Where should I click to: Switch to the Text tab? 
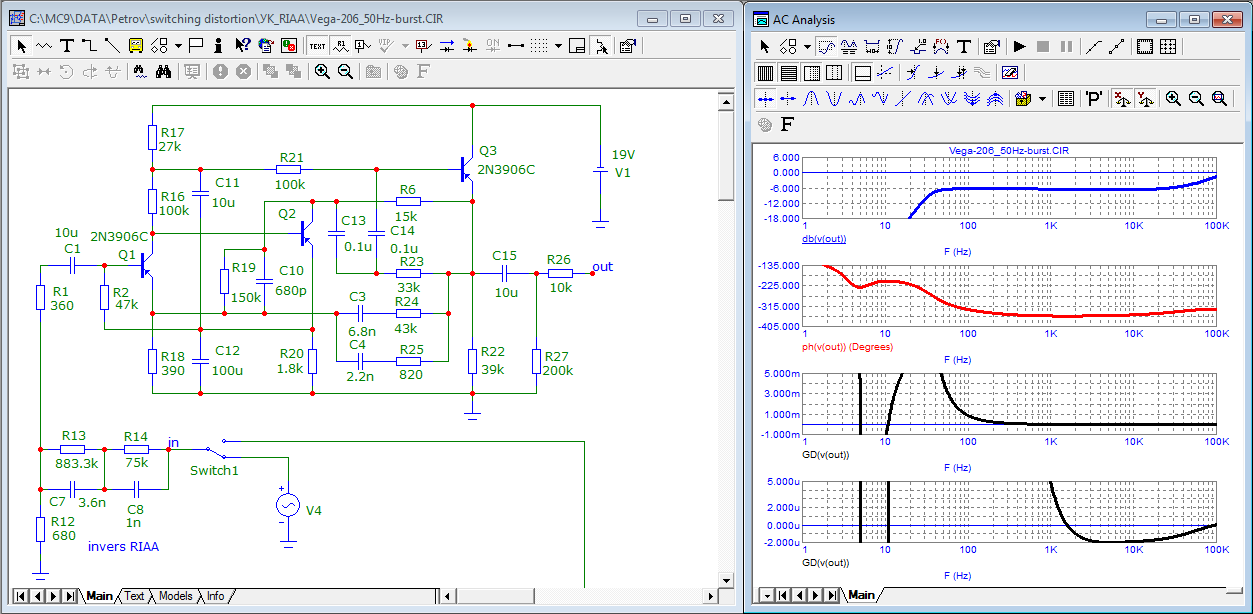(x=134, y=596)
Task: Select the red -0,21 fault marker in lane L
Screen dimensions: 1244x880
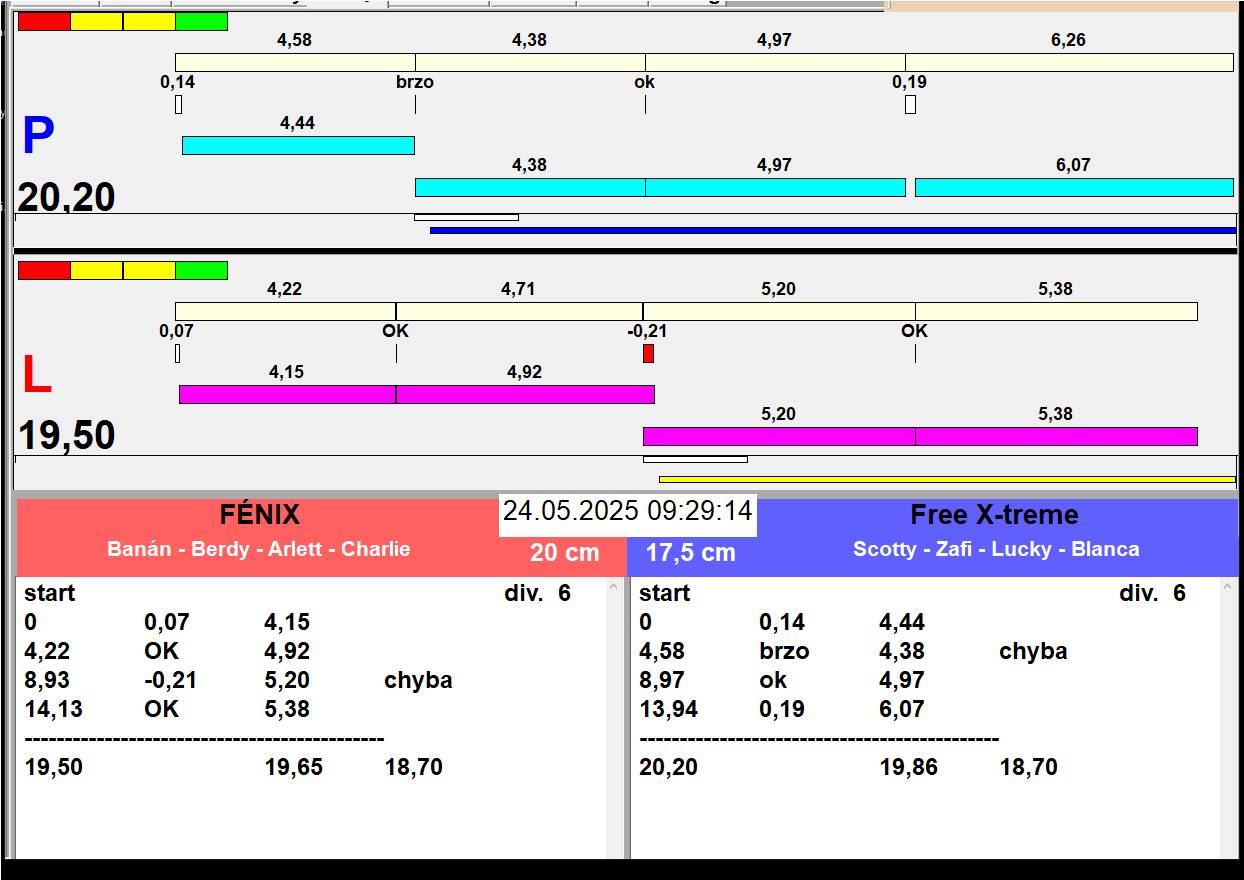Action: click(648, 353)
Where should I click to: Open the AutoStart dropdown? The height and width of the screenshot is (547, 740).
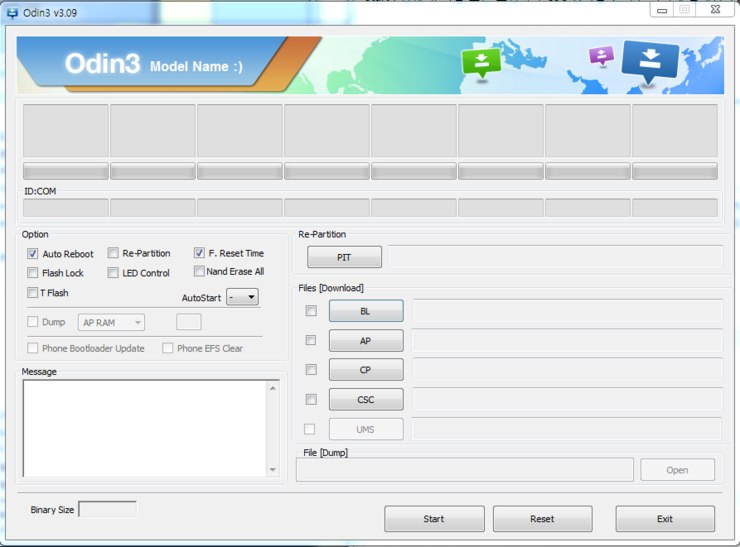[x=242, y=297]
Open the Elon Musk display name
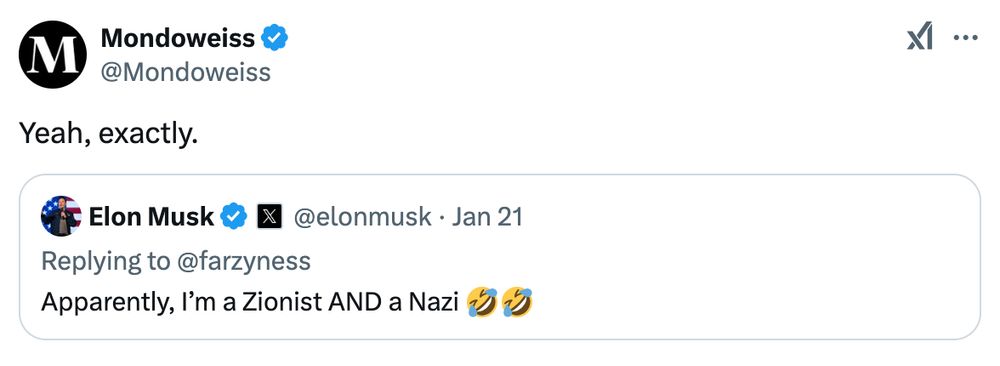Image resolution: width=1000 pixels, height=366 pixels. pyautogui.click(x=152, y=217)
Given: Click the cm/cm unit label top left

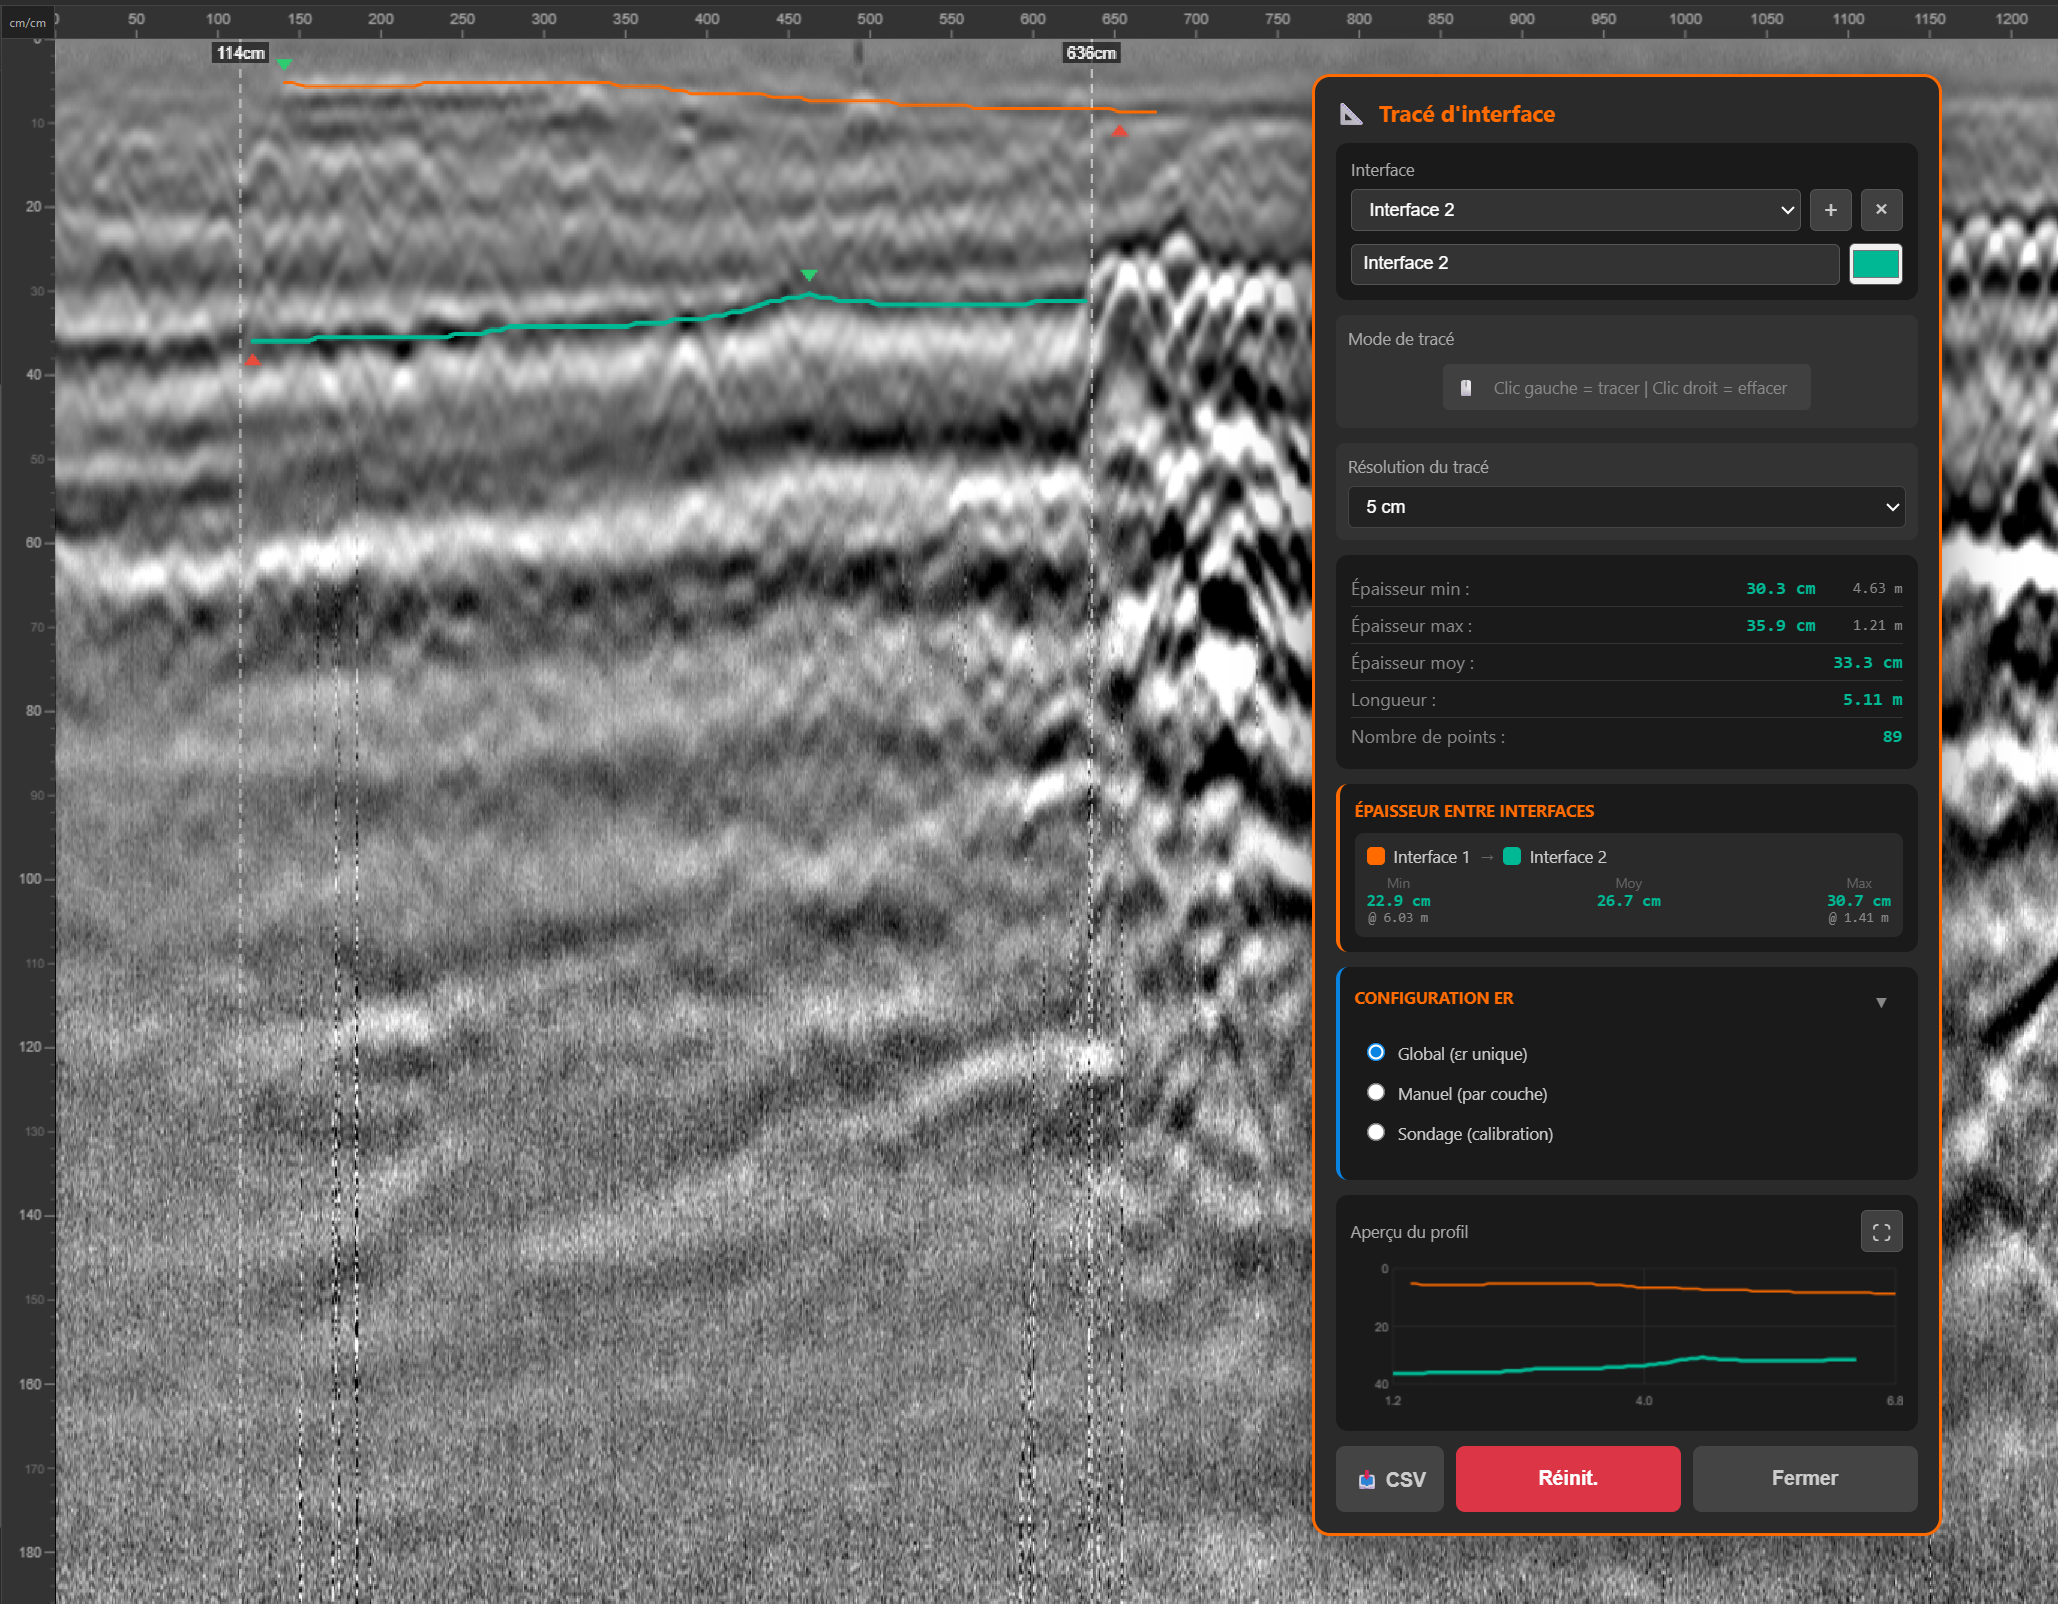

_Instructions for the task_: Update the items above by replacing "Where should I click to" with "What should I click to" and changing nothing else. Leave the pictures out of your answer.

_Result_:
What should I click to: Switch to the Text tab? 
(x=134, y=596)
Task: Select the red -0,21 fault marker in lane L
Screen dimensions: 1244x880
Action: click(648, 353)
What should I click to: Open the AutoStart dropdown? The height and width of the screenshot is (547, 740).
[x=242, y=297]
Open the Elon Musk display name
Image resolution: width=1000 pixels, height=366 pixels. pyautogui.click(x=152, y=217)
Given: Click the cm/cm unit label top left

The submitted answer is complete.